Transcribe the items below, from the line with "Viewport: 620px width, 462px" through the end of the items, with both ends included. Leave the pictures out of your transcription.

··· Information supplied

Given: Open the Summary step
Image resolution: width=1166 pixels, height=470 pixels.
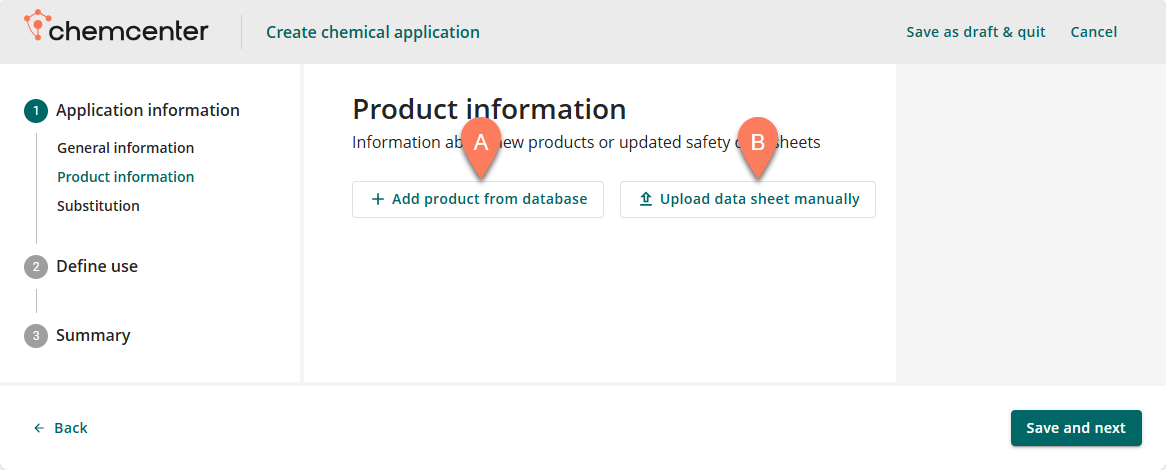Looking at the screenshot, I should click(x=93, y=335).
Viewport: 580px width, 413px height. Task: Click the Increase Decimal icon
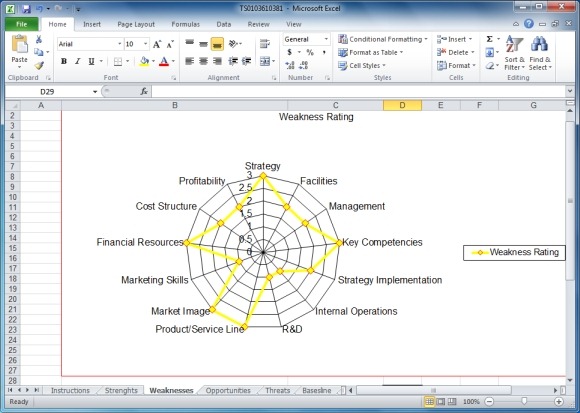point(290,65)
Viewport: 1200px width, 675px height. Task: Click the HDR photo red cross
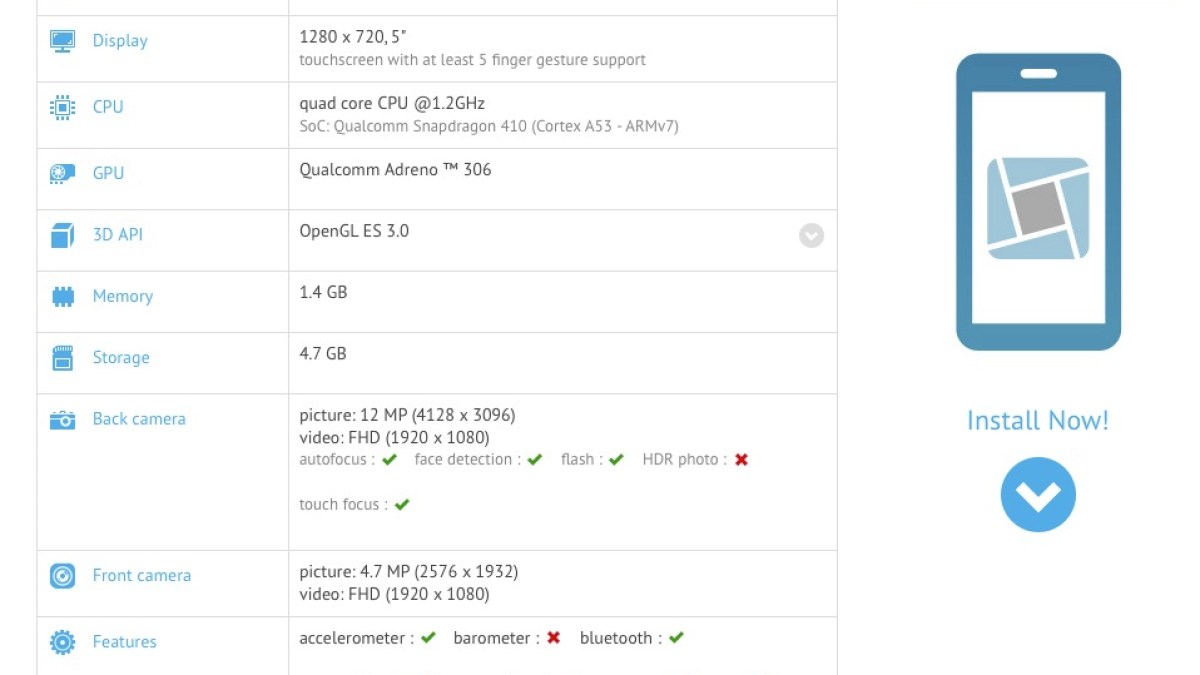741,460
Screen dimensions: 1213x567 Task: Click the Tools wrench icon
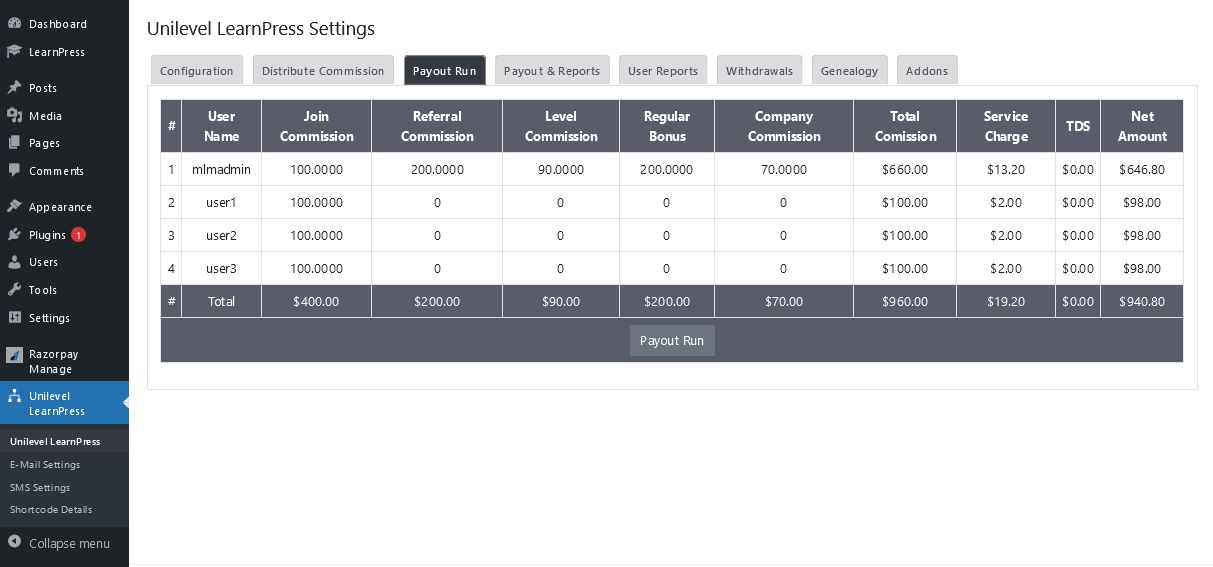[x=14, y=290]

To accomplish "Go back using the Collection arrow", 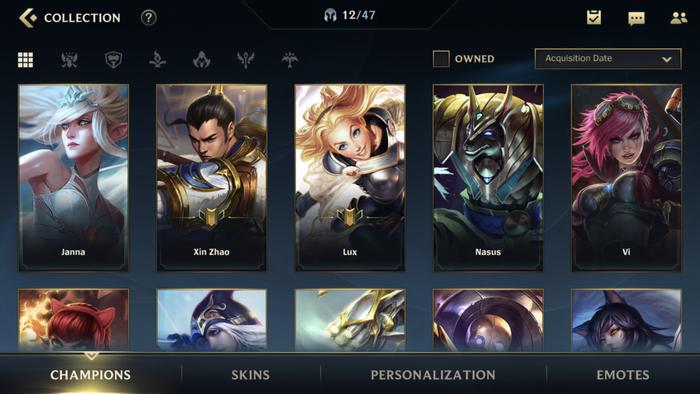I will (x=28, y=18).
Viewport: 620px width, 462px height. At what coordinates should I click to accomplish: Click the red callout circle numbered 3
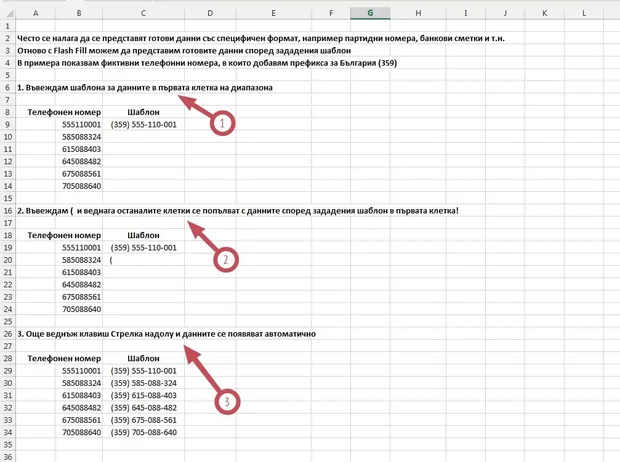pos(229,402)
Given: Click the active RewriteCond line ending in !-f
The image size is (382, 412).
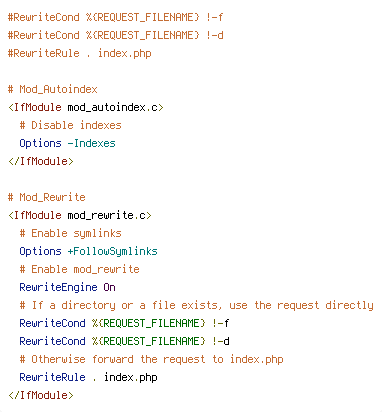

······

**Worked solution**
Viewport: 620px width, 462px height. At what coordinates should I click to accomplish: Click the red callout circle numbered 3
pos(229,402)
Given: Click the active RewriteCond line ending in !-f
The image size is (382, 412).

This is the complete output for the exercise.